LOSE IT ALL TOGETHER
New research takes this trend one step further and suggests that some patients may not even need their ICS therapy. "A large number of clinically stable mild-moderate asthmatic patients using inhaled corticosteroids could discon- tinue these medications without an increased risk of deteriorating asthma control," claims Dr Aaron Deykin, lead author of a new asthma control study published in the April issue of The Journal of Allergy and Clinical Immunology.
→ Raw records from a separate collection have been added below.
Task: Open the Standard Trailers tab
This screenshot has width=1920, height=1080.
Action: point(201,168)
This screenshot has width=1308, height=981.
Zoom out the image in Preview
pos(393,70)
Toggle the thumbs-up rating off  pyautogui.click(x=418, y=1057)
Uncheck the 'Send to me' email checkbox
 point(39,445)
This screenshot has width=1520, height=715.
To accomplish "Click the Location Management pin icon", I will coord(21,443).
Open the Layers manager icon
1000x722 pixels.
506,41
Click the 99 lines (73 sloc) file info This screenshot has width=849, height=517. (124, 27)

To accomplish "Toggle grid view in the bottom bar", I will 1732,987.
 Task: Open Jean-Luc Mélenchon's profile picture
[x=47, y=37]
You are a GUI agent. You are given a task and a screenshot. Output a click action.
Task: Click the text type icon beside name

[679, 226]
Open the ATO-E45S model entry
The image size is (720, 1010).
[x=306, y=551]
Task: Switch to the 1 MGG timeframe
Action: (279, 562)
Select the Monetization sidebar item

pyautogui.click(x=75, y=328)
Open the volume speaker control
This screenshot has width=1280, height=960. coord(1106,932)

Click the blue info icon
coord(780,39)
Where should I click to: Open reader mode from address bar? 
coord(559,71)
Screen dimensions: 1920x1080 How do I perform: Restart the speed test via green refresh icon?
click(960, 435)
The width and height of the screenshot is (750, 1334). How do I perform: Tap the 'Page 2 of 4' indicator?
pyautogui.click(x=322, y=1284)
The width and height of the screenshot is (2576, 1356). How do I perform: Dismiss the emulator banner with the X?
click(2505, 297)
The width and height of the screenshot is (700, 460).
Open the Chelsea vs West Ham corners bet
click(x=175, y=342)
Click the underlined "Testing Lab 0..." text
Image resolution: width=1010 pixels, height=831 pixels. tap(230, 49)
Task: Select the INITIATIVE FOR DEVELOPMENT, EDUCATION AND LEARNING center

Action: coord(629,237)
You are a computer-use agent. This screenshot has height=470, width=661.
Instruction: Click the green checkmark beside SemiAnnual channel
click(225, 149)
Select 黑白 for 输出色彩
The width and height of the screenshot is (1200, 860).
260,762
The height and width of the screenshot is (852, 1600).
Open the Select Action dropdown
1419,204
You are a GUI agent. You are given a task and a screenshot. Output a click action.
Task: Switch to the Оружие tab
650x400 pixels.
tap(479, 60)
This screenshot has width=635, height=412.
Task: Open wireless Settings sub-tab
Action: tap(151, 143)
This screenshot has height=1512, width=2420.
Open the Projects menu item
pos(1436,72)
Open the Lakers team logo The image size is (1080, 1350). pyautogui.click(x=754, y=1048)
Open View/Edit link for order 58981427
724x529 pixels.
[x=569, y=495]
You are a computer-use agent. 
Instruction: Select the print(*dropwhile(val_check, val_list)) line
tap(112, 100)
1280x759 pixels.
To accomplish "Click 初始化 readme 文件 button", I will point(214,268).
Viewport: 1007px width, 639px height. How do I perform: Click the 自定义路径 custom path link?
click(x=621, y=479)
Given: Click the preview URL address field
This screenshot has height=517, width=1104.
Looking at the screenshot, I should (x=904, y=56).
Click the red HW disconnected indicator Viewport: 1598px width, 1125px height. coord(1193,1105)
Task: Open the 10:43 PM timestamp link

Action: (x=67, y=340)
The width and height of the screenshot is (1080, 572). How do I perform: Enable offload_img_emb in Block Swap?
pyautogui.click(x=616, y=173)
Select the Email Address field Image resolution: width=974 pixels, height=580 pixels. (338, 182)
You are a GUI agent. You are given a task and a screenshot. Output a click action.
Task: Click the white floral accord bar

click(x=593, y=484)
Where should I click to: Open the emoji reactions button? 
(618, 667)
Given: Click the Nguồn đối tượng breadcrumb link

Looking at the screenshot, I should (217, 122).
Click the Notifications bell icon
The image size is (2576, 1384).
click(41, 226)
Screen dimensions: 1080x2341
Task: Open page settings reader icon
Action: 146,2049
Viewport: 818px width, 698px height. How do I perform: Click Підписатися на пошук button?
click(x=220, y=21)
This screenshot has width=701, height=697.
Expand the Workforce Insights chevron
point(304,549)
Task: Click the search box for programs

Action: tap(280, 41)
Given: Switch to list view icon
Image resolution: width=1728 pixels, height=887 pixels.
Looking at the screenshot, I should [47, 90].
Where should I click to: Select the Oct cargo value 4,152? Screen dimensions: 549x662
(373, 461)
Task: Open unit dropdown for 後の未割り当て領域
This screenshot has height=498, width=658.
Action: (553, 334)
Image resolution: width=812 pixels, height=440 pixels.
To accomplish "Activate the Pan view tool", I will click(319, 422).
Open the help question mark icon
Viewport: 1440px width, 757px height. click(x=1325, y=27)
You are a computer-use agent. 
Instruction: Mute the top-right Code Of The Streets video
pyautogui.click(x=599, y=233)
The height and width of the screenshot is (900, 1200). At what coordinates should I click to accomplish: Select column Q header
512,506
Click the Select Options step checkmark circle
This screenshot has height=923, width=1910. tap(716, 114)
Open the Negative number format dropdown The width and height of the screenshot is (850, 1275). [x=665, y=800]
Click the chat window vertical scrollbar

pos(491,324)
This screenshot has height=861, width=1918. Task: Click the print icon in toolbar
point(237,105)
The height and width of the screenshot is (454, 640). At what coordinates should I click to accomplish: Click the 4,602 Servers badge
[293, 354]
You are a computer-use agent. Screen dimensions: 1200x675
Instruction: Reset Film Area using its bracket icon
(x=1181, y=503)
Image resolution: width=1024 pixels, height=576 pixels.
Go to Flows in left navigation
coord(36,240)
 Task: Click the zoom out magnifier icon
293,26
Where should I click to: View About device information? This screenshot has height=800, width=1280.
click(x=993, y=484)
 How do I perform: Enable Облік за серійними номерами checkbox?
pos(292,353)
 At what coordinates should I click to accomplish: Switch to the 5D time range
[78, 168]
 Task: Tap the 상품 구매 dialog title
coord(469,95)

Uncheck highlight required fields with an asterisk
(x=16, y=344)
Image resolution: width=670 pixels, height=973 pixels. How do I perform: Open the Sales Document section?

But how can physicians correctly identify asthma patients who can safely discontinue ICS therapy? The new study suggests doctors should think like dentists, and ask asthma patients to rinse out their mouths and spit some sputum into a cup for a quick eosinophil count.

Dr Deykin and his research team compared three non-invasive markers of inflammation — exhaled nitric oxide, methacholine bronchial provocation and induced sputum eosinophil counts — to predict asthma progression after discontinuing ICS.

The findings were part of the multi-centre Asthma Clinical Research Network's Salbutemol or Corticosteroids (SOCS) trial. The 164 SOCS participants were clinically stable non-smokers with mild-to-moderate asthma, using only ICS for asthma control. The patients first received open-label triamcinolone acetonide (TAA) twice daily for a six-week period. Patients who remained stable on TAA were then randomized to double-blind placebo therapy, long-acting salmeterol twice daily and TAA placebo, or TAA twice daily and a placebo for 16 weeks.

JUST SPIT IT OUT
During the 16-week test period, 24.1% of patients who switched from ICS to salmeterol and 37.5% of those who switched to a placebo experienced a worsening of their asthma symptoms. Only 9.3% of subjects who continued on ICS therapy got worse. So how can you tell which of your patients can afford to ditch the ICS therapy without risking their health? The researchers discovered "the change in the percentage of eosinophils in induced sputum during the first two weeks after ICS cessation is a useful predictor of subsequent deterioration of asthma control." Neither exhaled nitric oxide nor methacholine bronchial provocation accurately predicted asthma control after discontinuing ICS.

Strategic use of sputum eosinophil counts could allow up to 48% of mild-to-moderately asthmatic patients to quit ICS therapy without any worsening of their condition, while reducing medication costs and side effects. According to the authors, patients whose sputum eosinophil counts increased by 0.8% or less in the first two weeks after stopping ICS would remain stable without their meds; those with greater increases in eosinophil counts will need to stay on their ICS.

The authors maintain this selective medication strategy could provide overall asthma control equivalent to that obtained when all patients are treated. But Dr Deykin notes sputum eosinophil counting is used mainly in research and is not widely available in clinical practice — yet.

Until sputum eosinophil counts are more widely available to MDs, Dr Deykin cautions practitioners to "proceed very cautiously when reducing the dose of inhaled corticosteroids without the aid of sputum analysis. Only those patients with clinically stable mild-moderate disease should be considered and these patients should be followed closely for evidence of deteriorating control."